• [Prompt]
Copy the lines from the one with "720x360 pixels. How do I perform: Click the word" up to and including the one with "coord(167,56)", substituting "heading" for "title" and leaving everything else unchanged.

Data items
◆ ◆ ◆
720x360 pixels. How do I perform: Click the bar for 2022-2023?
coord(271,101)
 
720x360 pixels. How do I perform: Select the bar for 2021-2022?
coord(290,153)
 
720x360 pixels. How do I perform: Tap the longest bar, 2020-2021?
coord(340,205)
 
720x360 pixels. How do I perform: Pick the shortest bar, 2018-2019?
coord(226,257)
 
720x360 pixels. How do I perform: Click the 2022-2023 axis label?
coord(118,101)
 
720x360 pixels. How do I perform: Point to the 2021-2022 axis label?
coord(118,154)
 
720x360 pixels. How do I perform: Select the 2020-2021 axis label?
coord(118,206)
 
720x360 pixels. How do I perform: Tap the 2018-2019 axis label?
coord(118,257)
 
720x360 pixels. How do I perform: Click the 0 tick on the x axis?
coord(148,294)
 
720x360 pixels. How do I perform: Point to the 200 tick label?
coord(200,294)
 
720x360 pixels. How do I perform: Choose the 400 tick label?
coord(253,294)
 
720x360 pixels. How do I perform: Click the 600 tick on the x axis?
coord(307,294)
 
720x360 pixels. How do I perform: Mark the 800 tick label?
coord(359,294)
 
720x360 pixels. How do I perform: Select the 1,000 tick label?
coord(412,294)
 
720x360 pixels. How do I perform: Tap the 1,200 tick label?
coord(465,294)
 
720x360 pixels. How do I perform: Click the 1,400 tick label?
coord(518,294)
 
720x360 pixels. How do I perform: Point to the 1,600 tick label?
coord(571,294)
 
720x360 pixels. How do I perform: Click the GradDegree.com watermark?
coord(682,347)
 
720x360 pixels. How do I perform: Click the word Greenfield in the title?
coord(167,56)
◆ ◆ ◆
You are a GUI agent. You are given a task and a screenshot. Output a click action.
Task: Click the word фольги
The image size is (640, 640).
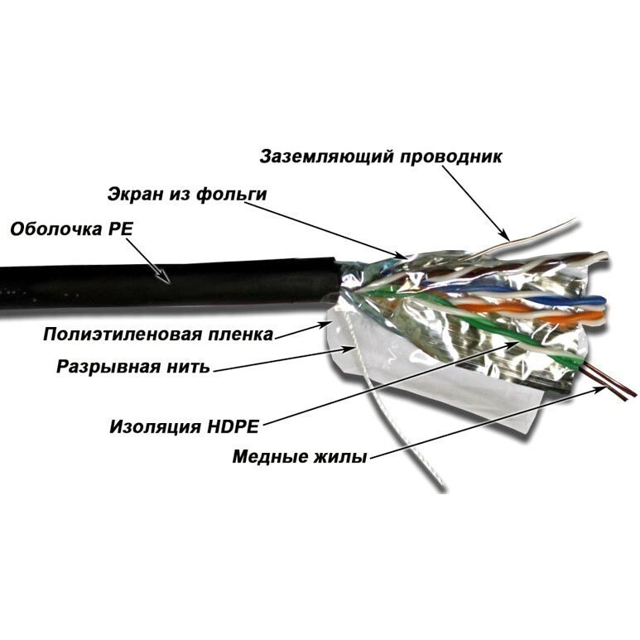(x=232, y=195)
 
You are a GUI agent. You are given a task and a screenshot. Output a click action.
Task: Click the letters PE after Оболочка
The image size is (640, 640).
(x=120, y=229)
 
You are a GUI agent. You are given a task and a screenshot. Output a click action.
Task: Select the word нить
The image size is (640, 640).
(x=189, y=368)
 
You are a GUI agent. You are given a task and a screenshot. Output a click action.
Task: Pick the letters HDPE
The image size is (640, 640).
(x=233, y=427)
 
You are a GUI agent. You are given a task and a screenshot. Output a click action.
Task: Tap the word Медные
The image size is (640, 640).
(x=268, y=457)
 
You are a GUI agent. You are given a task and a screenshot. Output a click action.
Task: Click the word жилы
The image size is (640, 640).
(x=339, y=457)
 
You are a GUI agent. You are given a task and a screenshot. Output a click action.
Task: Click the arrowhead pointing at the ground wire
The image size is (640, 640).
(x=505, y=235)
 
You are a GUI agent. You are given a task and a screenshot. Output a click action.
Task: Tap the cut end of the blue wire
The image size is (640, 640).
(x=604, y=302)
◆ ◆ ◆
• [In response]
720x360 pixels. How do I perform: Click the word Greenfield in the heading?
coord(167,56)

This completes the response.